Apache Tomcat makes this context path pretty easy to configure, either via server.xml (not recommended) or individual context files (recommended). Both ways specify where to find your web application directory (an unpacked web application archive, or WAR file) and where to place it on the server at a context path.
As Vlad has already said, if you deploy your war file into Tomcat's webapps directory and have automatic installation on (I believe it is on by default), Tomcat will unpack the .war into a directory under that location and use the war's name as its context path. His example war file is named "helloapp.war", so, with the default settings, it would receive any request to http://localhost:8080/helloapp because its context path becomes helloapp.
Of course, once the request is sent to the context path, something needs to match against it. That's where the web.xml comes in to play. While it is possible to use the root as a matcher (every request to the context path gets handled by the same process), typically a pattern is used (such as *.do, *.action, etc), so that individual requests to the helloapp are easily distinguishable (it's easier to read and debug http://localhost:8080/helloapp/login.action and http://localhost:8080/helloapp/doSomethingElse.action than both being recognized via some parameters and the same path of http://localhost:8080/helloapp in my opinion)

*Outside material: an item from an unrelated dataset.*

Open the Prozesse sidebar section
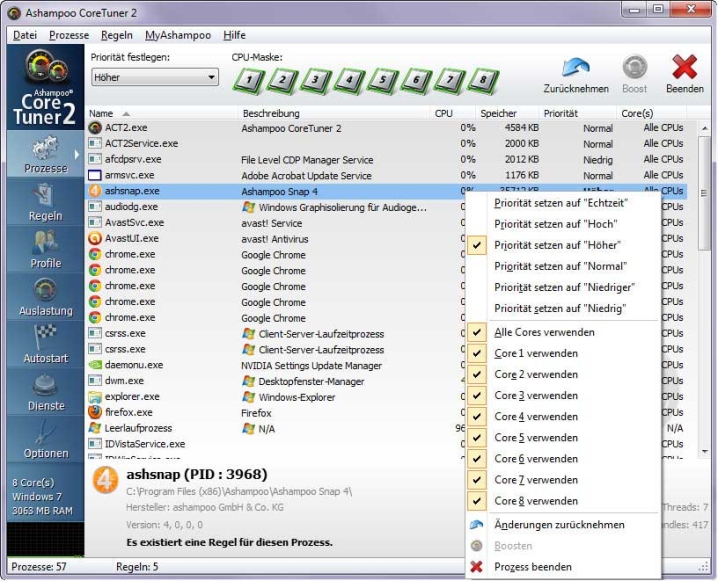Image resolution: width=718 pixels, height=581 pixels. click(x=46, y=153)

So, the context path gets to your application, then your application has to do a lookup on the web.xml to see where to send the actual request. In your example, if your webapp was deployed at the context path of helloapp, to access it with the proper mapping, you would simply append /hello, so the request becomes http://localhost:8080/helloapp/hello
You are deploying your hello servlet in a webapp. Assuming the webapp is in a folder helloapp or in an archive helloapp.war in Tomcat's webapps directory then your sevlet would be accessible at http://localhost:8080/helloapp/hello
You will either need to rename the package to ROOT.war (or the ROOT directory) or modify the ROOT.xml context.xml file to point to the hello folder.
If you go to /hello/hello I bet you'll see your app. If you're using tomcat, use context.xml.

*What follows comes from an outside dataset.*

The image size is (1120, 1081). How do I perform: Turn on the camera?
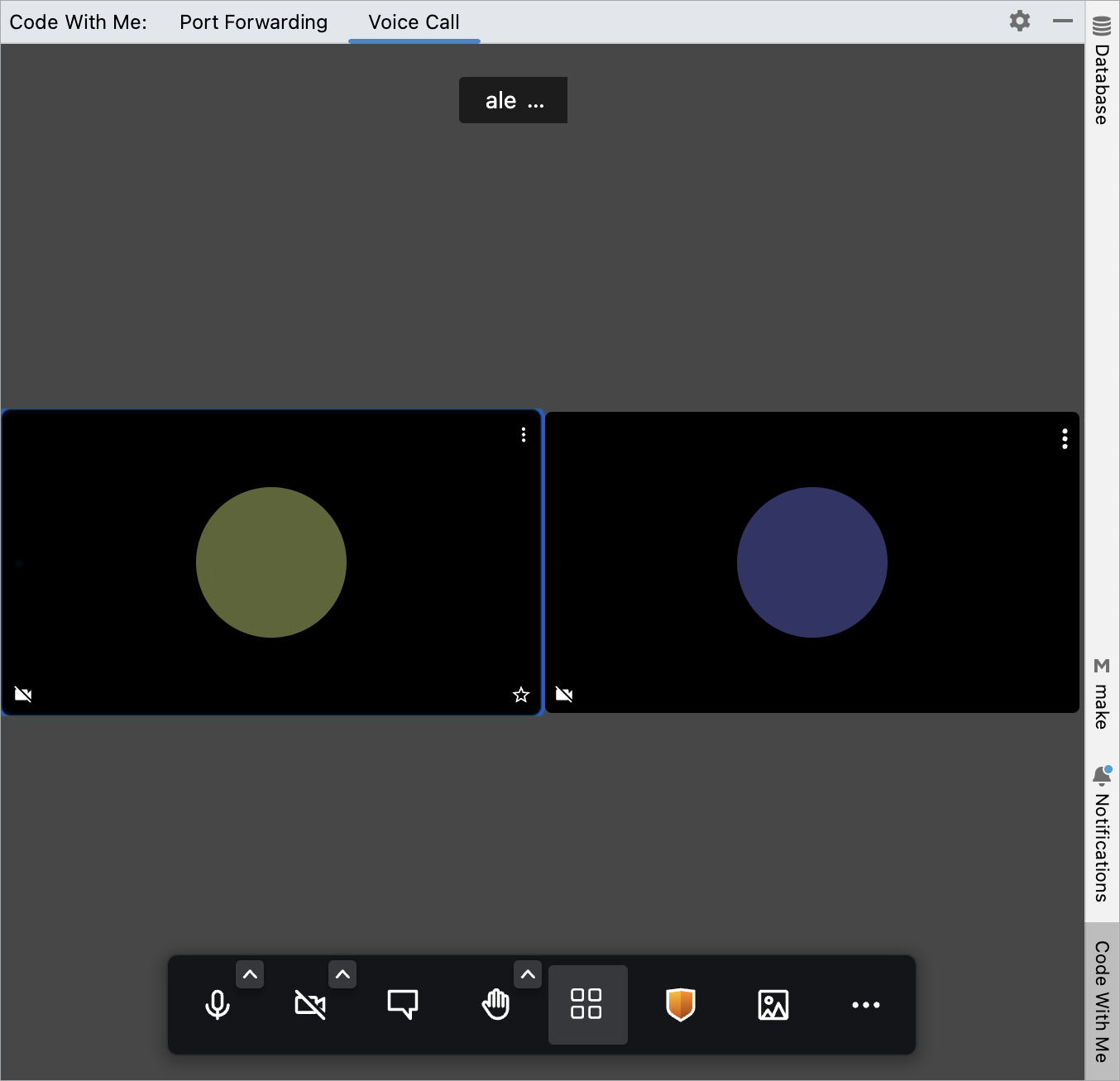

You may not need to use it for a webapp to work, but if you deploy under tomcat, things just work more coherently when you have a context.xml file.
In /yourtomcatinstall/webapps/hello/META-INF/ create a context.xml file with this information"
<?xml version="1.0" encoding="UTF-8"?>
<Context path="/hello">
</Context>
And change the url mapping of your servlet in web.xml to / and/or /* you can have more than one url mapping for a servlet.